* _Task instructions_
Once the line containing "Select the Direct Labor row label" is found, copy it and each subsequent line exactly. Stop at the end of the records below.
▼▼▼
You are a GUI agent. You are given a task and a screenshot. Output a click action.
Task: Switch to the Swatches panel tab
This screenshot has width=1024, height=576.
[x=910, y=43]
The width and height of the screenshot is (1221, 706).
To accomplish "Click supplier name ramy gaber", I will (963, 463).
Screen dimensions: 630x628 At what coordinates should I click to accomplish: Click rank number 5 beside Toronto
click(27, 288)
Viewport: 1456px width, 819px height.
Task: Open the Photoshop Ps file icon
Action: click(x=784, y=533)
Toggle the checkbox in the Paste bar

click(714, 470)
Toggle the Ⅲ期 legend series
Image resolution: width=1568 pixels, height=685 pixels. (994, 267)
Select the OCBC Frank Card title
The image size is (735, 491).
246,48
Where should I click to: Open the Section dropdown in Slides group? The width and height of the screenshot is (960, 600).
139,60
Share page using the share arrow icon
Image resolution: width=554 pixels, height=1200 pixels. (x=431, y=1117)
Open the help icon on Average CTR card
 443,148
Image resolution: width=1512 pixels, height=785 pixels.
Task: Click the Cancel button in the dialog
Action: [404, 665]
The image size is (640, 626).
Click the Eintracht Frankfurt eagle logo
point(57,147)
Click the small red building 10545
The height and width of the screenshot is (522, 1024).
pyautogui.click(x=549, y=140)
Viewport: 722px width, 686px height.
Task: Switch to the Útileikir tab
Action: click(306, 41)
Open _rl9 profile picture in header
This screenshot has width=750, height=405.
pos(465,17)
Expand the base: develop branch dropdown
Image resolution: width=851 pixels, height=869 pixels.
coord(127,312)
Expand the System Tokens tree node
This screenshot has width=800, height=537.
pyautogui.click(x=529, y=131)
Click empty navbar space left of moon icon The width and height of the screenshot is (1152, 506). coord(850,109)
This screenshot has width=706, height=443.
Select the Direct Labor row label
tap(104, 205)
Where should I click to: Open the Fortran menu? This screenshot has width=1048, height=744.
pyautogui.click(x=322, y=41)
▲▲▲
* _Task response_
Select the Direct Labor row label
tap(104, 205)
Where should I click to: Open the Fortran menu? This screenshot has width=1048, height=744.
pyautogui.click(x=322, y=41)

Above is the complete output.